A. Total cholesterol levels in plasma of ApoE-/- mice treated with western diet (WD), WD plus atorvastatin (10 mg/kg/day) (AT), WD plus saracatinib 6.25 mg/kg/day (S6.25), WD plus saracatinib 12.5 mg/kg/day (S12.5), WD plus saracatinib 25 mg/kg/day (S25), WD plus atorvastatin (10 mg/kg/day) and saracatinib 12.5 mg/kg/day (S12.5 + AT), WD plus atorvastatin (10 mg/kg/day) and saracatinib 25 mg/kg/day (S25 + AT); WD: n = 10; AT: n = 10; S6.25: n = 10; S12.5: n = 10; S25: n = 10; S12.5 + AT: n = 4; S25 + AT: n = 4 mice. Two-way ANOVA with Dunnett post-hoc correction for multiple comparisons. Data are presented as mean values +/- SEM. B. Representative images of CD3 immunostaining of the mouse aortic root done across the following treatments: WD, AT, S 12.5 and AT + S 12.5. (4X magnification). C. Bar graphs with overlapping dots of CD3⁺ area quantification. P values were determined by one-way ANOVA with Tukey’s post hoc test across all groups. WD: n = 5; AT: n = 5; S12.5: n = 5; S12.5 + AT: n = 6 mice. Data are presented as mean values +/- SD. D. CyTOF analysis of circulating immune cell from available whole blood from mice samples at 16 weeks. Major immune cell populations in blood (neutrophils, CD4 T cells, CD8 T cells, monocytes, eosinophils and dendritic cells (DCs) were analyzed across the following treatments: WD, AT, S 12.5 and AT + S 12.5. Box plots and whiskers showing the mean and range (min to max). P values were determined by one-way ANOVA with Tukey’s post hoc test across all groups. n = 4 mice/group. E. GO Molecular functions and signaling pathway analysis of the top 100 DEGs upregulated in the WD group. (n = 5 mice) The combined score (c) was calculated from the p-value obtained using Fisher’s exact test. F. GO Molecular functions and signaling pathway analysis of the top 100 DEGs upregulated in the atorvastatin group, (n = 3 mice). The combined score (c) was calculated from the p-value obtained using Fisher’s exact test.

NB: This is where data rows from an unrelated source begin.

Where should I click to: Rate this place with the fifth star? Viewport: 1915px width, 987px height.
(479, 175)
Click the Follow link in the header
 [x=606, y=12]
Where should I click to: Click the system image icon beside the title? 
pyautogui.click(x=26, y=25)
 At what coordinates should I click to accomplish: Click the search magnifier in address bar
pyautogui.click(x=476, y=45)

G. GO Molecular functions and signaling pathway analysis of the top 100 DEGs upregulated in the saracatinib+atorvastatin group, n = 4 mice. The combined score (c) was calculated from the p-value obtained using Fisher’s exact test.

Extended Data Fig. 10. Effect of Saracatinib in a Rabbit Model of Advanced Atherosclerosis.

A. Changes in vessel wall area (VWA, cm²) between 16 weeks and 28 weeks measured as the percentage of the difference between outer and inner wall area (delta VWA %) in each treatment group, WD: n = 7; AT: n = 4; S12.5: n = 6; S12.5 + AT: n = 6. One-way ANOVA with Tukey’s post hoc test across all groups. Box plots showing the mean and range (min to max). B. Representative cross-sectional MRI images of rabbit aortas for each group at 16 and 28 weeks (L=longitudinal sections; C=cortical sections) Red arrows indicate the aorta position. C. Pre-treatment (16 weeks) and post-treatment (28 weeks) vessel wall area (VWA, cm²) in each treatment group. P values were determined by unpaired two-tailed t-test. D. Bar graphs of complete blood count (CBC) for each group measuring the concentration of neutrophils, lymphocytes, monocytes and eosinophils (10³/ul) at 28 weeks, n = 3 rabbits/group. Floating bars showing the mean and range (min to max). P values were determined by one-way ANOVA with Tukey’s post hoc test across all groups.